Referee Report
The authors discuss a variety of serialization formats (JSON, msgpack, JSONb), but this section would be strengthened by several additional points:
- All of the formats above describe data at rest/transit (serialized) and not the description of the data in the various programs (dictionaries in Python, maps or ptrees in C++, etc). It is important to separate these ideas as JSON isn't a formal part of any language beyond JS and the ideas should describe when this data is in use as well.
- The positives and negatives of the serialization formats were not discussed, why was JSON chosen as the format of choice? For example, Arrays are common in quantum chemistry, but are known to be slow, lossy, and larger through JSON compared to binary formats.
General comments:
- It may be worth highlighting programs like CCLib, RDKit, ASE, and more when it comes to translating in addition to Open Babel.
- According to the QCSchema documentation (https://molssi-qc-schema.readthedocs.io/en/latest/auto_topology.html), there is a definition for connectivity available.
- QCSchema basis sets appear to have also been released which supports the new Basis Set Exchange format (https://github.com/MolSSI/QCSchema/pull/62).
- It would be good to cite Jupyter, Jupyter Lab, Pub Chem, and ChemSpider as they are used in the paper.

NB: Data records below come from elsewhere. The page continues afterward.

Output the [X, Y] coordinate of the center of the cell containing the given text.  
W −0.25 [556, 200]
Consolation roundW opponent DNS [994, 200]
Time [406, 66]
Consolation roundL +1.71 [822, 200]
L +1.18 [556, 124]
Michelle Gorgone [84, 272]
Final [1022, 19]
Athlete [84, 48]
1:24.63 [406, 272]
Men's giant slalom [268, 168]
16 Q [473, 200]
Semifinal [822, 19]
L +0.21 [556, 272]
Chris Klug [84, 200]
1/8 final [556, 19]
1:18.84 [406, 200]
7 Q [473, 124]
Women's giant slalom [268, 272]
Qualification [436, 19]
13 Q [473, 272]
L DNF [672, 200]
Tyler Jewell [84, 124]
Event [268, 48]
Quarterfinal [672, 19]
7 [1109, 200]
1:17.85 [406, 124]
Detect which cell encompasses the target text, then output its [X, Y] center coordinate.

- Many of the audience are unlikely to be aware of REST interfaces or what they empower, it would be good to describe this in more detail.
- The reasons of selecting Girder could be indicative of common Python web frameworks such as Django, Flask, FastAPI, and more. Are there specific capabilities Girder supplies over these general frameworks?
- In the Molecule(Resource) demonstration, the MoleculeModel is never explained. It appears to be an ORM, but I believe is unclear to readers. The second example also has lines for pagination and index setting which are not explained.
- Containers are not typically available on the majority of supercomputing platforms so the exclusive choice of this seems limiting. Perhaps the authors could comment on this choice and availability of this platform without containers.
- Binder and QCArchive should be cited, TorchANI's GitHub should be cited in leui of a paper. (It appears ANI is in the references, but not in the paper)